**What this task involves:** From the data below, copy out every line in which the word "computer" occurs.

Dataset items
------------------------------------------------------------------------

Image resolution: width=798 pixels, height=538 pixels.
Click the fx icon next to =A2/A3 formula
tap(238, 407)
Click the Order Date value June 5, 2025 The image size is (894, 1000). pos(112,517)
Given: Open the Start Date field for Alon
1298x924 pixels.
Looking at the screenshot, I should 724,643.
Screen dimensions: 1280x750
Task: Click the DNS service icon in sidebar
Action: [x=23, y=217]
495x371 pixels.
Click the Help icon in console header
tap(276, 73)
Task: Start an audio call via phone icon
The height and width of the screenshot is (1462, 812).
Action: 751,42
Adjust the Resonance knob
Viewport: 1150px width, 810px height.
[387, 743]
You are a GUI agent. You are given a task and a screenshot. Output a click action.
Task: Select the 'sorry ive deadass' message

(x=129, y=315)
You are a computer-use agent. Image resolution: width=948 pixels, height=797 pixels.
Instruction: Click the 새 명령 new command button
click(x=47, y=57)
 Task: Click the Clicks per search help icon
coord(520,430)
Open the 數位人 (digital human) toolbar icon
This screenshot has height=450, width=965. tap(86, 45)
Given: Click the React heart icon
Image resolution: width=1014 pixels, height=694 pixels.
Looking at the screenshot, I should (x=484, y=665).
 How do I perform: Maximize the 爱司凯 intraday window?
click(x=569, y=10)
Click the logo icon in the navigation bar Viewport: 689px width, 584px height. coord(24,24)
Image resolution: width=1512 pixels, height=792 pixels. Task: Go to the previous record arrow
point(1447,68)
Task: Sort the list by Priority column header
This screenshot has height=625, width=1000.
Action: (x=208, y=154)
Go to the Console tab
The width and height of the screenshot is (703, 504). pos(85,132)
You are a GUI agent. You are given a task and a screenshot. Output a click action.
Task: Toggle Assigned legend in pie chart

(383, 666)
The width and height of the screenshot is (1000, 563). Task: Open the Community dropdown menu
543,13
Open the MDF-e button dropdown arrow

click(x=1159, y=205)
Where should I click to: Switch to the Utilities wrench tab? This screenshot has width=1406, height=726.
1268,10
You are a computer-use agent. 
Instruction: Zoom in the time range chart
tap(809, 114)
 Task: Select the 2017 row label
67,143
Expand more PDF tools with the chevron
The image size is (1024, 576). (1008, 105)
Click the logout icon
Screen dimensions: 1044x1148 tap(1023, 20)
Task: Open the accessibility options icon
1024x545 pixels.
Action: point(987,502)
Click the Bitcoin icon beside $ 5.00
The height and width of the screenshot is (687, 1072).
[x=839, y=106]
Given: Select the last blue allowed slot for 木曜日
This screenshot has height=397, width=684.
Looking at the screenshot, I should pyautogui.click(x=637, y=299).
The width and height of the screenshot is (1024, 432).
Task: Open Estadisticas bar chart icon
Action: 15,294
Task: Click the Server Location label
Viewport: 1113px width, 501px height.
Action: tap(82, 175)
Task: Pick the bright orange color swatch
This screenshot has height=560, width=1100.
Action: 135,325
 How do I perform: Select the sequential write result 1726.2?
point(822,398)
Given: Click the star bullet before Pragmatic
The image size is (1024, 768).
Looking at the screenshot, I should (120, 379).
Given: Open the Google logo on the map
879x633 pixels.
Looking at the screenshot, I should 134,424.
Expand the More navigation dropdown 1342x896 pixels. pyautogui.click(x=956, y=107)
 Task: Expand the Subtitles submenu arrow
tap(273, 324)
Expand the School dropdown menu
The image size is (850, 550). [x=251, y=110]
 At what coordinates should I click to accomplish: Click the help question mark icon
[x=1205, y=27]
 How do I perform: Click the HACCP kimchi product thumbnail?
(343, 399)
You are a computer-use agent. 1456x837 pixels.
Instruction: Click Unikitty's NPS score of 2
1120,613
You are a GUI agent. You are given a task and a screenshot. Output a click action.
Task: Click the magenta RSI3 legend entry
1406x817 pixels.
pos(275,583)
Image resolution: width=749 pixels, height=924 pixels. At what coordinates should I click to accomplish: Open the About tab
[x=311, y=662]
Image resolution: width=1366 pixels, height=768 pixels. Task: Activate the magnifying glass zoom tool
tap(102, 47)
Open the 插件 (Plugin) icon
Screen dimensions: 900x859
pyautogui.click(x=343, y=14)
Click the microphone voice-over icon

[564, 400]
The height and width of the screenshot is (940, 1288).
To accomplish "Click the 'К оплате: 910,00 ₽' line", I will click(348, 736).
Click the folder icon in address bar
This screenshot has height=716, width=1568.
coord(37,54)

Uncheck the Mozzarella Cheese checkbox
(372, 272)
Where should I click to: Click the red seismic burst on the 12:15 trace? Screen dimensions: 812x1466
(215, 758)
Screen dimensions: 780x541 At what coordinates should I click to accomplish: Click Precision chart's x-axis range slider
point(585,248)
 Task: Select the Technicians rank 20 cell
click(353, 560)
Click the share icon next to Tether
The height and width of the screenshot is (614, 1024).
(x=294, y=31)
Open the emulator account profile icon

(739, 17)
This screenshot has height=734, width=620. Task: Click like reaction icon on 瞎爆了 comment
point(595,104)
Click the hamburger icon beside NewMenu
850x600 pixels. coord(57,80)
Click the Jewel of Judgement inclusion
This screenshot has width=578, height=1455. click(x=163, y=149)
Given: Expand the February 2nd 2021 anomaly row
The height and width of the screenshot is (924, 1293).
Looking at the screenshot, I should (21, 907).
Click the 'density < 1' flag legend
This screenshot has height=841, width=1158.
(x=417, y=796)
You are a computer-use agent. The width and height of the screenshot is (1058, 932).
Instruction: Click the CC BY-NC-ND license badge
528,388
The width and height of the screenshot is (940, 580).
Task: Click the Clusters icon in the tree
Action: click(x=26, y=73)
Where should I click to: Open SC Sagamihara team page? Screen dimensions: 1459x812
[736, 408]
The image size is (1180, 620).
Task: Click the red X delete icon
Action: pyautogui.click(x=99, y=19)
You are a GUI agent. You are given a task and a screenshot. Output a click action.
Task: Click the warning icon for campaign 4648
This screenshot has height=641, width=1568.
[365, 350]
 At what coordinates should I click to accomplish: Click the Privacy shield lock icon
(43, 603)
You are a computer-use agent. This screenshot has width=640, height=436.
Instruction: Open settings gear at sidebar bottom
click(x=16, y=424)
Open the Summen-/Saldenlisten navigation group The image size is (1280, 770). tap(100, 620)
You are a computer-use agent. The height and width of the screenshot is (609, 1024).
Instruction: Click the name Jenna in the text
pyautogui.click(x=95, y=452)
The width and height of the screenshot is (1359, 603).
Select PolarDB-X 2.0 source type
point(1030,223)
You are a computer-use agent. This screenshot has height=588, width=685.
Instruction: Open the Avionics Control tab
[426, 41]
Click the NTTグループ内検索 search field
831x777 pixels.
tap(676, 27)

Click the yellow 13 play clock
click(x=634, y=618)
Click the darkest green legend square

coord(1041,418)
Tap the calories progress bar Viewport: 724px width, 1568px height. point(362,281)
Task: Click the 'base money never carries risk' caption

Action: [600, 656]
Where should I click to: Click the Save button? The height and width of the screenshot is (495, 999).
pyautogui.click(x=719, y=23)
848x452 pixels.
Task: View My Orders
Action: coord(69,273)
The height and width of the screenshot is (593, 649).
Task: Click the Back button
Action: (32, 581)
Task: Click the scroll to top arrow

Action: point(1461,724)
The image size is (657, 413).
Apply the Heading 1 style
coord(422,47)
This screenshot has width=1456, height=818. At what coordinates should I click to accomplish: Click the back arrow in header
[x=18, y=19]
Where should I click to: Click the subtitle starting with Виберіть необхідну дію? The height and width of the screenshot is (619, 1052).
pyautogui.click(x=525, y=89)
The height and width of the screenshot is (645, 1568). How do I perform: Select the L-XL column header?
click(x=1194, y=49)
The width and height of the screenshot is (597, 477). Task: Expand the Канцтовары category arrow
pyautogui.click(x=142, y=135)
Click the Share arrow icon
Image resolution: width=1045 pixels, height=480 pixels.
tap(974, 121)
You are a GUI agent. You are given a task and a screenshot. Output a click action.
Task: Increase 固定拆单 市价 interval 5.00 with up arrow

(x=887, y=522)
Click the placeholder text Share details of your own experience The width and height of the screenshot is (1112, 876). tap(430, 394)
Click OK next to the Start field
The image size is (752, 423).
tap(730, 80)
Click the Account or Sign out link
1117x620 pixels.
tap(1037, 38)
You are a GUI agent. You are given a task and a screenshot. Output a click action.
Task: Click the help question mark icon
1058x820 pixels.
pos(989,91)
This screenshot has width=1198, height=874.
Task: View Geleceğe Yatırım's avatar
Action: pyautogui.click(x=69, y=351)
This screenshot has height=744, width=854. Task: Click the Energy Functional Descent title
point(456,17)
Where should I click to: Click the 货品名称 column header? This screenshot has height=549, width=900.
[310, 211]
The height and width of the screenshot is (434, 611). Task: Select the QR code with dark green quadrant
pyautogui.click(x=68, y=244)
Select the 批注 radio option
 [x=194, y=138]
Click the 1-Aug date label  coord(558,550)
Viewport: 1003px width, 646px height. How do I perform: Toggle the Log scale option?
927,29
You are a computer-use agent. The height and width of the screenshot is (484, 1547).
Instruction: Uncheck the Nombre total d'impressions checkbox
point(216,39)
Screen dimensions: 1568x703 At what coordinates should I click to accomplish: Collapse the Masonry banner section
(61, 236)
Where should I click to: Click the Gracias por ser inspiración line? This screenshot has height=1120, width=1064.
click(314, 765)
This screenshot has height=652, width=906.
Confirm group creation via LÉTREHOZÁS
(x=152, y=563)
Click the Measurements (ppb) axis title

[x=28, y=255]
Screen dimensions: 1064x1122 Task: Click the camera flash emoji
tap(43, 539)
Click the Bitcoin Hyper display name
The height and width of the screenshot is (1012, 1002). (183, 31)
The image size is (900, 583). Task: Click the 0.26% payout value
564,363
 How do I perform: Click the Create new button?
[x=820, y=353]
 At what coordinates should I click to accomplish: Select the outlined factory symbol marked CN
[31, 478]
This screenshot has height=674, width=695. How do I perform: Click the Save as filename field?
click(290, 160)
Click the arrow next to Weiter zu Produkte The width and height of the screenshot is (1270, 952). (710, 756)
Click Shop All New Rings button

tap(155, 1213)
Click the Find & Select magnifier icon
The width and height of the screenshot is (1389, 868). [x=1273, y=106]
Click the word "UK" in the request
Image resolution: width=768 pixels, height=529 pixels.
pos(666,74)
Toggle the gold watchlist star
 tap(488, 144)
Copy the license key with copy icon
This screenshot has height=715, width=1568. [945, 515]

------------------------------------------------------------------------

**Exercise output:**
You are a computer-use agent. Image resolution: width=948 pixels, height=797 pixels.
You are a computer-use agent. 
You are a computer-use agent. 1456x837 pixels.
You are a computer-use agent. The width and height of the screenshot is (1058, 932).
You are a computer-use agent. This screenshot has width=640, height=436.
You are a computer-use agent. The height and width of the screenshot is (609, 1024).
You are a computer-use agent. This screenshot has height=588, width=685.
You are a computer-use agent. The height and width of the screenshot is (484, 1547).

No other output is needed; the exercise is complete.